→ **Given task**
Copy out every line below that contains the word "pixels".

→ **Task inputs**

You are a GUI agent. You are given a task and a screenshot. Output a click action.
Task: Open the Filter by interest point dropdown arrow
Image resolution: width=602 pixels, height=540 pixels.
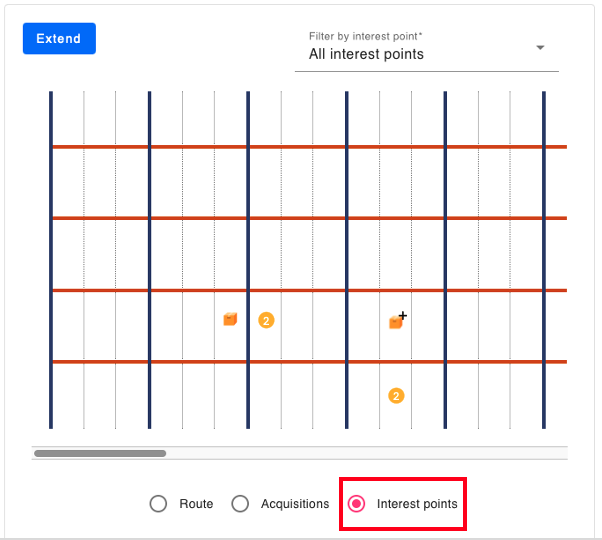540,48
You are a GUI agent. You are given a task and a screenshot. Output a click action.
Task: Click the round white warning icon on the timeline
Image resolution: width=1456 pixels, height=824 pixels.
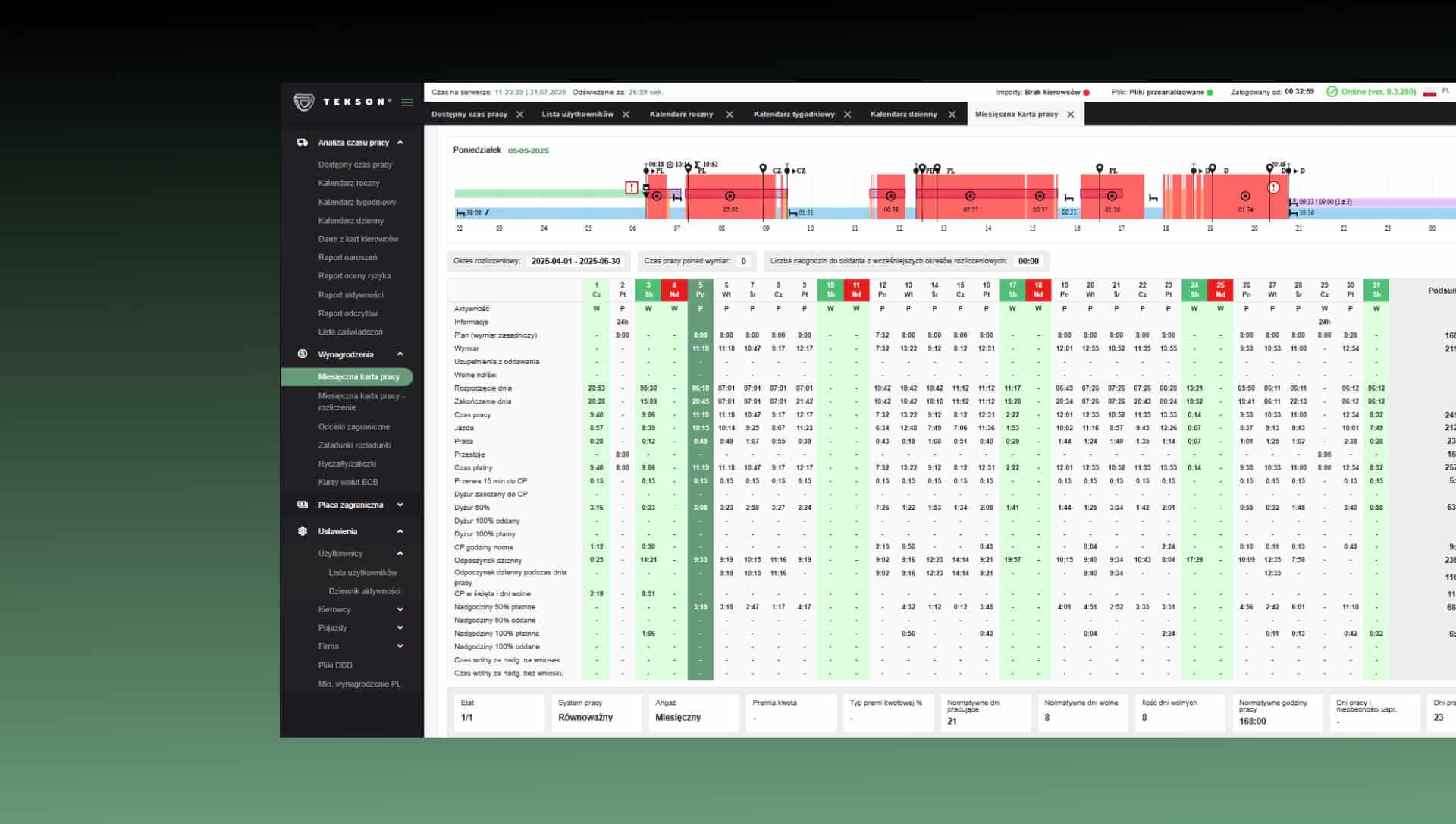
==
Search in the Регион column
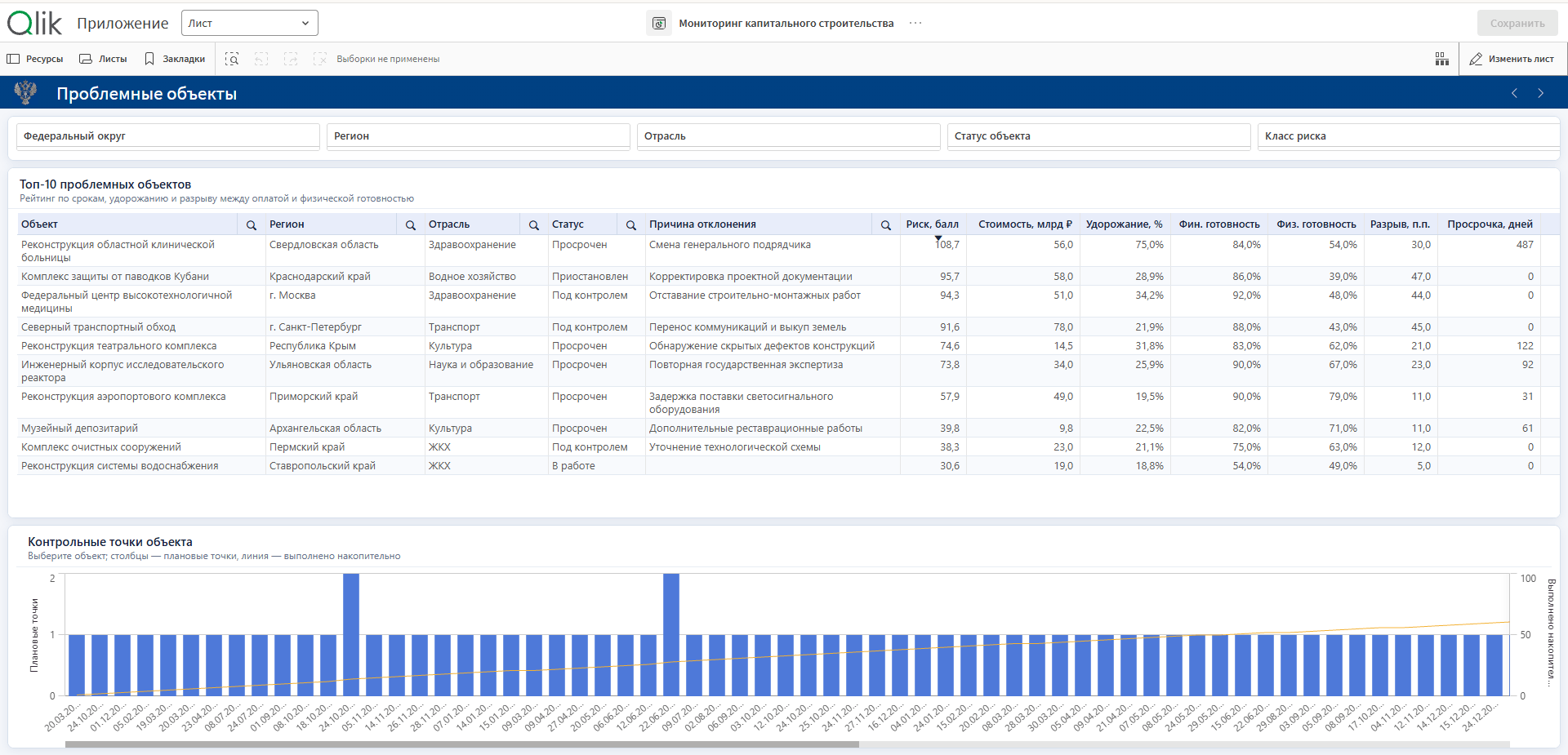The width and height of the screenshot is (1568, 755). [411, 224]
--
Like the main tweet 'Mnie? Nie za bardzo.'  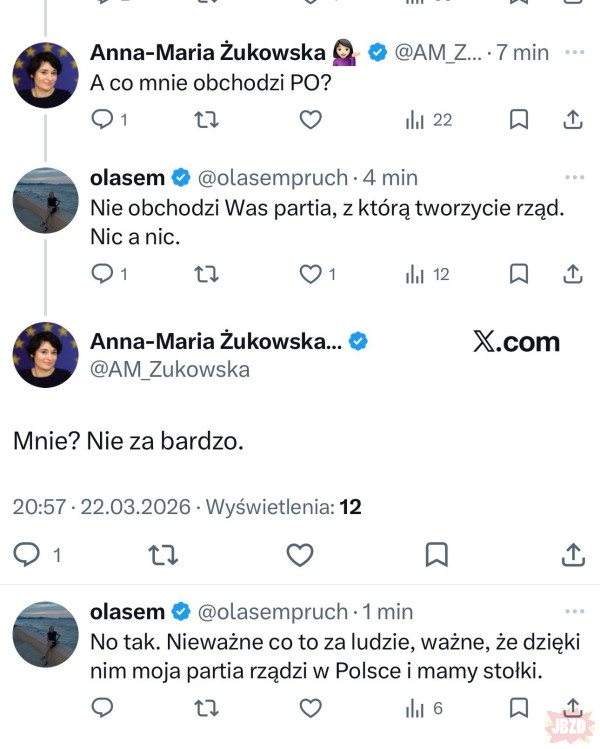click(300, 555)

→ **Written response**
Image resolution: width=602 pixels, height=540 pixels.
Image resolution: width=1456 pixels, height=824 pixels.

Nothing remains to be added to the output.